The table below shows the percentage change of US Dollar (USD) against listed major currencies in the last 7 days. US Dollar was the strongest against the New Zealand Dollar.
USD | EUR | GBP | CAD | AUD | JPY | NZD | CHF | |
USD | -0.39% | 0.35% | 0.22% | -0.09% | 0.04% | 1.49% | -1.81% | |
EUR | 0.39% | 0.74% | 0.61% | 0.35% | 0.42% | 1.88% | -1.41% | |
GBP | -0.37% | -0.74% | -0.15% | -0.45% | -0.32% | 1.13% | -2.18% | |
CAD | -0.20% | -0.58% | 0.15% | -0.28% | -0.18% | 1.29% | -2.02% | |
AUD | 0.09% | -0.31% | 0.42% | 0.30% | 0.11% | 1.58% | -1.73% | |
JPY | -0.04% | -0.42% | 0.30% | 0.18% | -0.12% | 1.45% | -1.83% | |
NZD | -1.53% | -1.89% | -1.15% | -1.30% | -1.59% | -1.49% | -3.34% | |
CHF | 1.77% | 1.40% | 2.12% | 1.98% | 1.70% | 1.80% | 3.25% |
The heat map shows percentage changes of major currencies against each other. The base currency is picked from the left column, while the quote currency is picked from the top row. For example, if you pick the Euro from the left column and move along the horizontal line to the Japanese Yen, the percentage change displayed in the box will represent EUR (base)/JPY (quote).
The Indian Rupee (INR) is one of the most sensitive currencies to external factors. The price of Crude Oil (the country is highly dependent on imported Oil), the value of the US Dollar – most trade is conducted in USD – and the level of foreign investment, are all influential. Direct intervention by the Reserve Bank of India (RBI) in FX markets to keep the exchange rate stable, as well as the level of interest rates set by the RBI, are further major influencing factors on the Rupee.
The Reserve Bank of India (RBI) actively intervenes in forex markets to maintain a stable exchange rate, to help facilitate trade.
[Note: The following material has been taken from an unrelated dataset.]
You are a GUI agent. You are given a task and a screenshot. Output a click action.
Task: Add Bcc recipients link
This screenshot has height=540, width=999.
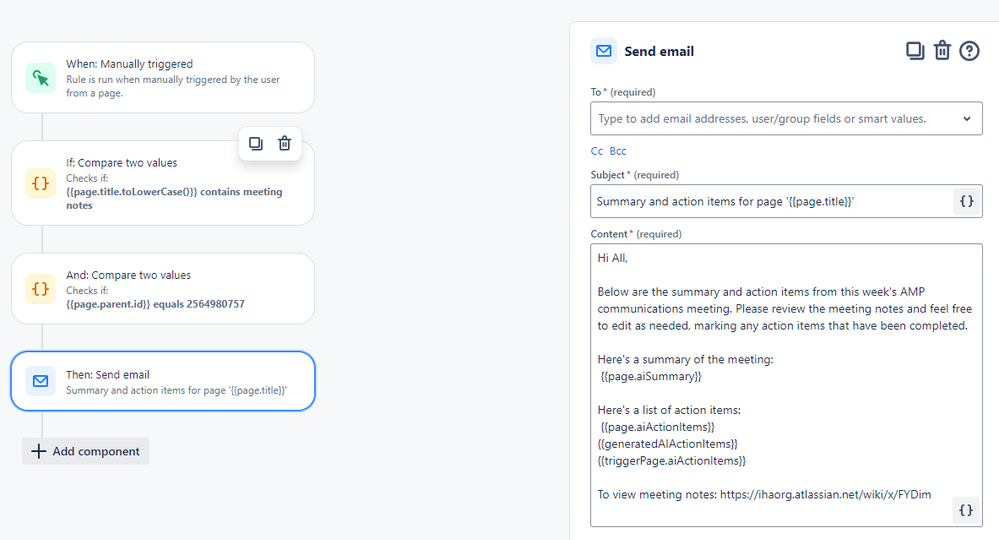click(618, 151)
In addition, the RBI tries to maintain the inflation rate at its 4% target by adjusting interest rates. Higher interest rates usually strengthen the Rupee. This is due to the role of the ‘carry trade’ in which investors borrow in countries with lower interest rates so as to place their money in countries’ offering relatively higher interest rates and profit from the difference.
Macroeconomic factors that influence the value of the Rupee include inflation, interest rates, the economic growth rate (GDP), the balance of trade, and inflows from foreign investment. A higher growth rate can lead to more overseas investment, pushing up demand for the Rupee. A less negative balance of trade will eventually lead to a stronger Rupee. Higher interest rates, especially real rates (interest rates less inflation) are also positive for the Rupee. A risk-on environment can lead to greater inflows of Foreign Direct and Indirect Investment (FDI and FII), which also benefit the Rupee.
Higher inflation, particularly, if it is comparatively higher than India’s peers, is generally negative for the currency as it reflects devaluation through oversupply. Inflation also increases the cost of exports, leading to more Rupees being sold to purchase foreign imports, which is Rupee-negative. At the same time, higher inflation usually leads to the Reserve Bank of India (RBI) raising interest rates and this can be positive for the Rupee, due to increased demand from international investors. The opposite effect is true of lower inflation.